Text passage:
概述

Img Prompt Generator

Overview

Use this skill to turn a user's image idea into a stable six-field JSON prompt for text-to-image generation.

Default to Chinese field values unless the user asks for English or bilingual output. The final JSON must contain exactly these top-level string fields: subject, action, scene, camera, style, and constraints.

Interaction Mode

Use a mixed mode:

Direct generation mode: If the latest user request explicitly asks to skip questions or let Codex decide, produce the final JSON in one turn. Trigger phrases include 直接生成, 直接输出, 直接出 JSON, 你来发挥, 自由发挥, 不用问, 不需要问我, 别问我, 按默认生成, 先给我一个版本, just generate, no questions, or close equivalents.
Guided recommendation mode: In all other cases, do not output final JSON immediately. First inspect the user's prompt across the six fields, recommend missing choices, and ask option-based questions. Continue gathering answers until the prompt has enough information for all six fields, then output the final JSON.
If the user answers by option letters/numbers, treat the selected options as authoritative. If the user writes a custom description, merge it with prior details and continue only if important fields are still missing or problematic.

Objective: Return the image prompt generator overview above in full, word for word.

Extracted entries:

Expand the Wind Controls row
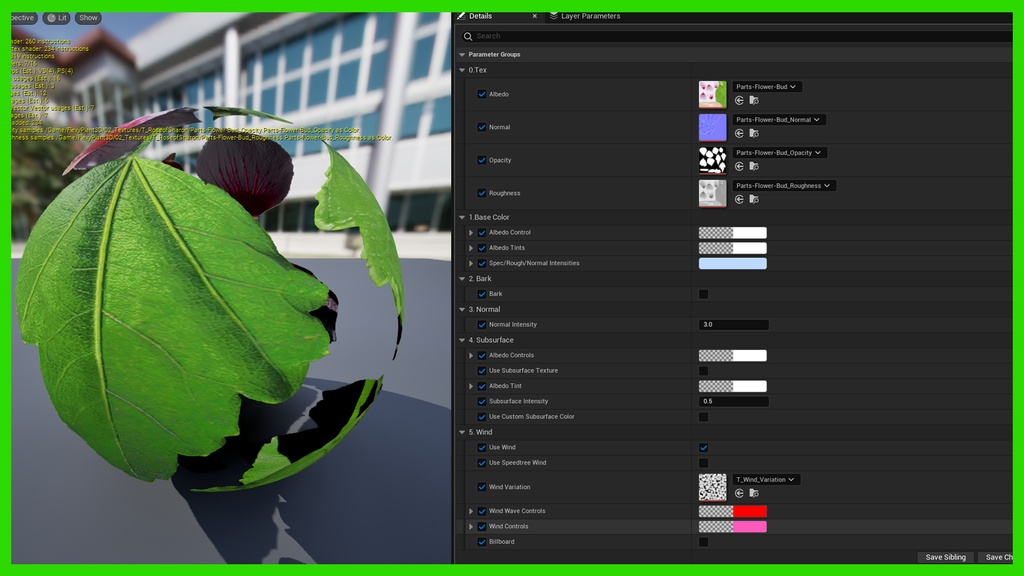 [471, 526]
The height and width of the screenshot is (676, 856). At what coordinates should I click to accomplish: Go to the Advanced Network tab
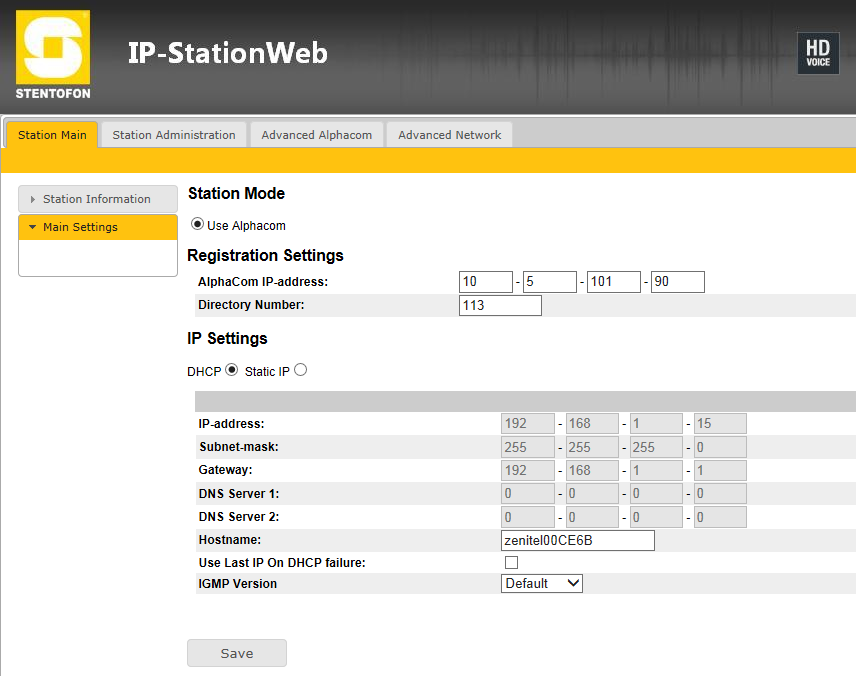449,135
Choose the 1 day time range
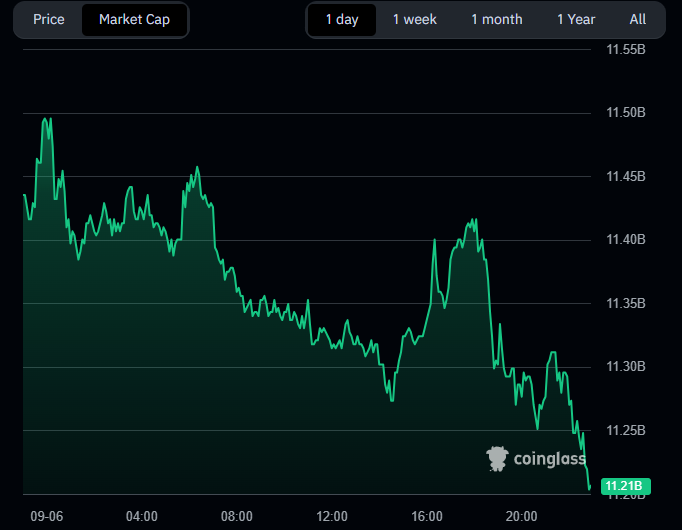The image size is (682, 530). click(342, 20)
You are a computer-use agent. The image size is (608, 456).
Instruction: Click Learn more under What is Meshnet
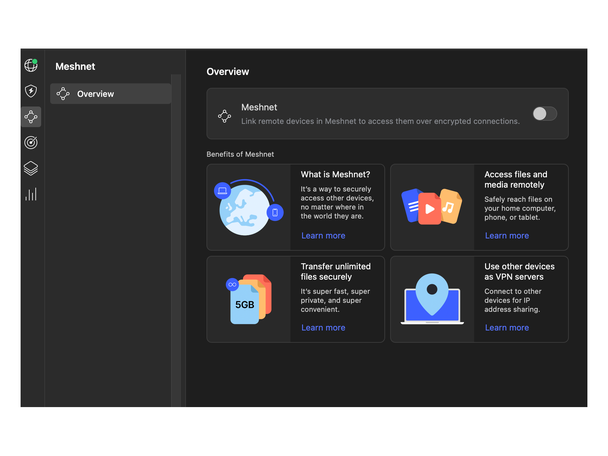coord(323,236)
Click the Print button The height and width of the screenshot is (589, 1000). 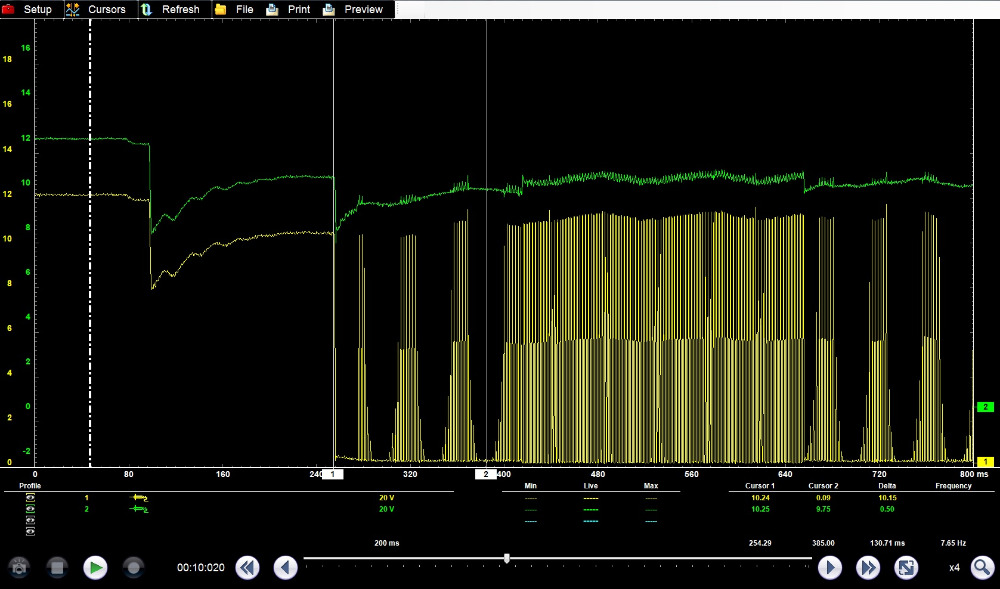pyautogui.click(x=288, y=9)
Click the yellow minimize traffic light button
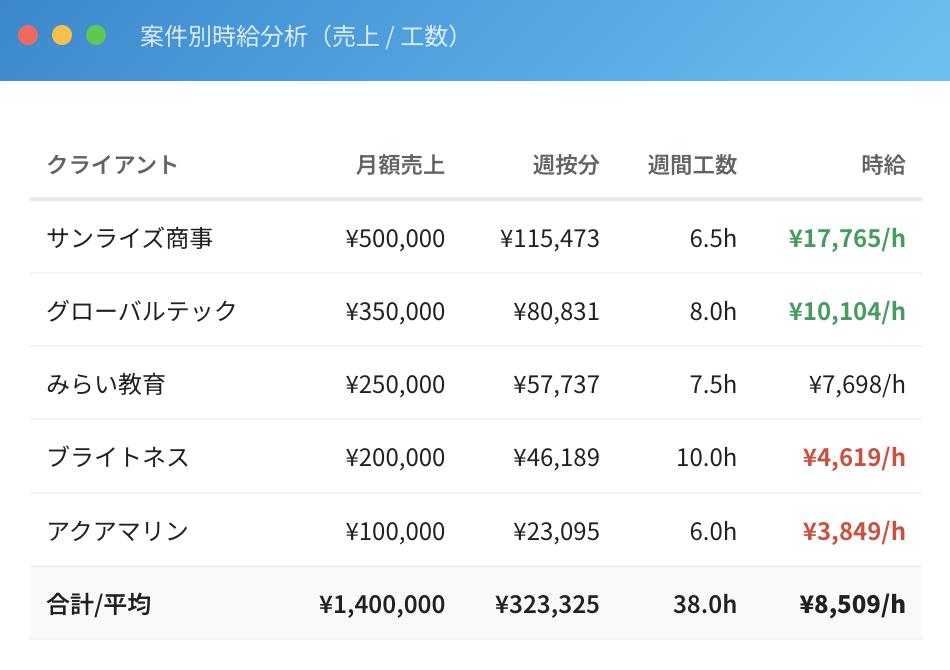 pos(61,34)
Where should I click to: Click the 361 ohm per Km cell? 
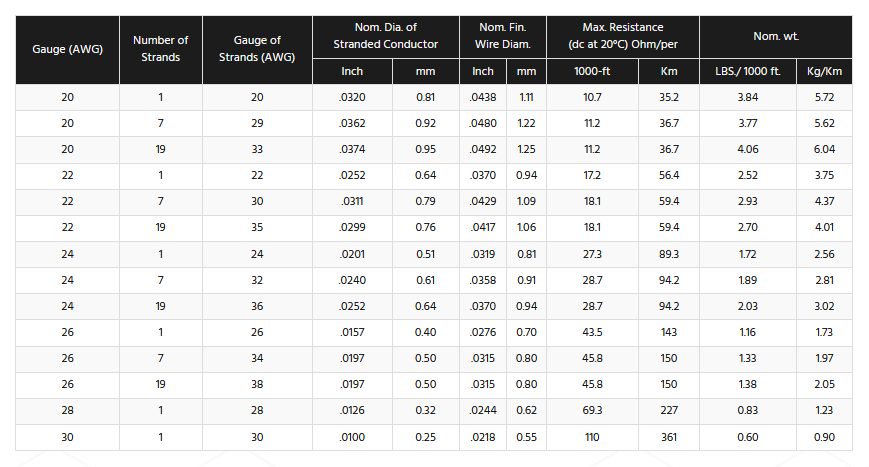(669, 437)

Response:
概述

Img Prompt Generator

Overview

Use this skill to turn a user's image idea into a stable six-field JSON prompt for text-to-image generation.

Default to Chinese field values unless the user asks for English or bilingual output. The final JSON must contain exactly these top-level string fields: subject, action, scene, camera, style, and constraints.

Interaction Mode

Use a mixed mode:

Direct generation mode: If the latest user request explicitly asks to skip questions or let Codex decide, produce the final JSON in one turn. Trigger phrases include 直接生成, 直接输出, 直接出 JSON, 你来发挥, 自由发挥, 不用问, 不需要问我, 别问我, 按默认生成, 先给我一个版本, just generate, no questions, or close equivalents.
Guided recommendation mode: In all other cases, do not output final JSON immediately. First inspect the user's prompt across the six fields, recommend missing choices, and ask option-based questions. Continue gathering answers until the prompt has enough information for all six fields, then output the final JSON.
If the user answers by option letters/numbers, treat the selected options as authoritative. If the user writes a custom description, merge it with prior details and continue only if important fields are still missing or problematic.